Set aside the fact that the author references incidents that have absolutely nothing to do with the Trudeau government. For example, he slams The Toronto Star’s recent downplaying of antisemitism in a local mosque. I too object to the Star’s portrayal of this shameful incident. But the government of Canada is not to blame for a private newspaper’s editorial decisions.
Set aside the fact that the author criticizes the government for incidents that occurred prior to the Trudeau government’s election. He mentions antisemitic sermons at Montreal’s Al-Andalous Islamic Center that spurred complaints to police from the organized Jewish community. The first of these sermons was given in 2014, during the previous government’s tenure. The author ought to know that blaming Prime Minister Justin Trudeau for antisemitic acts by individuals unconnected to his government is as ludicrous as faulting the previous government, led by prime minister Stephen Harper, for any similar incidents between 2006 and 2015.
The real problem with the author’s piece is that, by shifting the focus away from those who should be blamed – Jew-haters themselves – the column does an immense disservice to the cause of fighting antisemitism and racism in all of its ugly forms. Unfortunately, the author does not advance any ideas on how to improve our fight against antisemitism. Instead, the author’s agenda is clear: it seems he is interested in using examples of hate speech against our community to make a partisan statement against the Trudeau government. A quick Google search reveals that this is the latest in a series of similar articles by the author, with pieces appearing on Fox News, The Federalist and elsewhere.
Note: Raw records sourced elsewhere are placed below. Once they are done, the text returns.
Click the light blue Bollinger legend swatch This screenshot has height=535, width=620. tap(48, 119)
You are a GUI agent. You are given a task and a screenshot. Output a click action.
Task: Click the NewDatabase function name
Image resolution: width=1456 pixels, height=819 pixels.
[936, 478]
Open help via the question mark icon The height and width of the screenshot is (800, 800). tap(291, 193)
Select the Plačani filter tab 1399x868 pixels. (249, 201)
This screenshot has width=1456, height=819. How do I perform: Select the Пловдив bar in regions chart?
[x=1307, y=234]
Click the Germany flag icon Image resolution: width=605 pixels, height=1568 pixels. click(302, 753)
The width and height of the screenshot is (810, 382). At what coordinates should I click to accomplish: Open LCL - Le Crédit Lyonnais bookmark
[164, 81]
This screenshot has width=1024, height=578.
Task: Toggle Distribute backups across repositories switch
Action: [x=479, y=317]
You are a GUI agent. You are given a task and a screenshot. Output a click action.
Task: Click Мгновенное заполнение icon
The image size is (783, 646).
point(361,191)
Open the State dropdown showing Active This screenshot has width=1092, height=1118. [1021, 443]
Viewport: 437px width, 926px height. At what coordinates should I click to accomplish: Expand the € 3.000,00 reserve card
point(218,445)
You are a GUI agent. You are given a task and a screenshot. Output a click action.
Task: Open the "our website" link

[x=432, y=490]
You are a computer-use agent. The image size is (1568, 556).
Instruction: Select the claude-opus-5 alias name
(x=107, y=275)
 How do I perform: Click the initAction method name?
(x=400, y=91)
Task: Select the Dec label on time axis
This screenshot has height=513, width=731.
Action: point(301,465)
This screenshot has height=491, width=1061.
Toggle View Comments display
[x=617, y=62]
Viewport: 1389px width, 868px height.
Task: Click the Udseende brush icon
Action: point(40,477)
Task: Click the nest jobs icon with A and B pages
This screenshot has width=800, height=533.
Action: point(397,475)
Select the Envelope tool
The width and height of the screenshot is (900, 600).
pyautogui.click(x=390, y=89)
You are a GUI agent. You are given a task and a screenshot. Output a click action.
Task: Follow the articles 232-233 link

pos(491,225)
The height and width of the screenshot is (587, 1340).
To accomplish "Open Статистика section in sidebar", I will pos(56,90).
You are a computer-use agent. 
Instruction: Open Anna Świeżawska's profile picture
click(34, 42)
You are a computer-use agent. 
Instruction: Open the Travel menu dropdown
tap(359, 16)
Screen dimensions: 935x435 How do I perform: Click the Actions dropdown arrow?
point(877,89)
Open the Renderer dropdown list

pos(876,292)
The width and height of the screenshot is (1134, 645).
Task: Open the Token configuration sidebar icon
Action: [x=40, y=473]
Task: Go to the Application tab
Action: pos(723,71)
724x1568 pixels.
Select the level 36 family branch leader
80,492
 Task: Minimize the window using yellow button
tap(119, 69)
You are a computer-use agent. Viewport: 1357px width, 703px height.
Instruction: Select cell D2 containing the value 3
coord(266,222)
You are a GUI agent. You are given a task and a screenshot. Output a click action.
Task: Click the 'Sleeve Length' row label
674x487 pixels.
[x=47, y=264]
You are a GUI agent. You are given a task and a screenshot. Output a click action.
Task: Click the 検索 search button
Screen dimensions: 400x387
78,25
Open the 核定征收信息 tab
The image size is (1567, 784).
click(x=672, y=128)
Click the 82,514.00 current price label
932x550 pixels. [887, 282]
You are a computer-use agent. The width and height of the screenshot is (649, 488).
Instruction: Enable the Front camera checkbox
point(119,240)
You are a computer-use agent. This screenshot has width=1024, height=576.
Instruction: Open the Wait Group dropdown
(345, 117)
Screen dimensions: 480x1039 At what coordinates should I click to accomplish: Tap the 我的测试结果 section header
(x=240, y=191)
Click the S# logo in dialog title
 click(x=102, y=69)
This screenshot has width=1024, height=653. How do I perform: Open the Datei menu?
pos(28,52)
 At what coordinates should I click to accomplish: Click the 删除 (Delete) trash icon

As someone who has been active in Canadian politics, I believe that we need more open debate and legitimate criticism of government policy. Open debate about how best to tackle intolerance and how best to combat acts of racism is essential in order for progress to be made. But the battle against antisemitism is undermined when viewed solely through partisan-colored glasses. And those who hijack the fight against antisemitism for their own partisan gain should be called out for their disservice to the cause.
Canada is home to the third largest Jewish community in the Diaspora. We are diverse, dynamic and warmly welcomed by our fellow Canadians. But even in a country as remarkable as Canada, racism continues to exist and the Jewish community is a prime target. We must be assertive, pro-active and strategic in holding Jew haters accountable before the law and the court of public opinion. And we must encourage every government to do better – to bolster the tools available to law enforcement to hold perpetrators of hateful acts to account – and to create new tools for teachers and community organizations to prevent intolerance before it turns into hate. Our community continues to advocate for these measures and it is there that we must focus our efforts. For Canadian Jewry, the fight against antisemitism is nothing short of existential – and there is no room for partisan games.
Every government should be engaged and criticized (even harshly, when necessary) to ensure it protects its most vulnerable citizens. Our community can be proud that the current Canadian government, like its predecessor, has both spoken out against antisemitism and taken practical steps to make our community safer.
The government of Canada has doubled funding for security infrastructure upgrades at synagogues, Jewish community centers, day schools and other at-risk facilities. Parliament just passed a bill, sponsored by a Liberal MP, which strengthens Canada’s hate crime laws to better protect Jewish and other minority institutions from hateful vandalism.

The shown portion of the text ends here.